The traffic was still fairly heavy in the Long Beach area, and I concentrated on my driving. On both sides of the road, the oilfield derricks marched like platoons of iron men across the suburban wilderness. I felt as if I were passing through dream country, trying to remember the dream that went along with the landscape and not being able to. Galley removed her hat and lay heavy and still against me until I stopped the car in front of her mother’s house.

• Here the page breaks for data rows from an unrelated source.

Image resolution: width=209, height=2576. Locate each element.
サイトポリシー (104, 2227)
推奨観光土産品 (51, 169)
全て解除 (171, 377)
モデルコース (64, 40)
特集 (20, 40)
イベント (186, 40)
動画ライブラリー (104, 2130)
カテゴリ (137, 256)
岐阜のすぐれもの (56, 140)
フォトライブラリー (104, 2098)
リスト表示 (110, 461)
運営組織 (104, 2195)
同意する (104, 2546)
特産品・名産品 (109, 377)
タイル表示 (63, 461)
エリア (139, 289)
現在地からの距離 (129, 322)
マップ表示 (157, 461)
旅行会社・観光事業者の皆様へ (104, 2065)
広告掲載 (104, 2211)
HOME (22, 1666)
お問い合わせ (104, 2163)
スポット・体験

“Wake up,” I said. “You’re home.”
Chapter 25
It was nearly two o’clock when I reached my section of the city. I lived in a five-room bungalow on a middle-class residential street between Hollywood and Los Angeles. The house and the mortgage on it were mementos of my one and only marriage. Since the divorce I never went home till sleep was overdue. It was overdue now. The last few miles down the night-humming boulevard I drove by muscle memory, half-asleep. My consciousness didn’t take over until I was in my driveway. I saw the garage door white in my headlights, a blank wall at the end of a journey from nowhere to nowhere.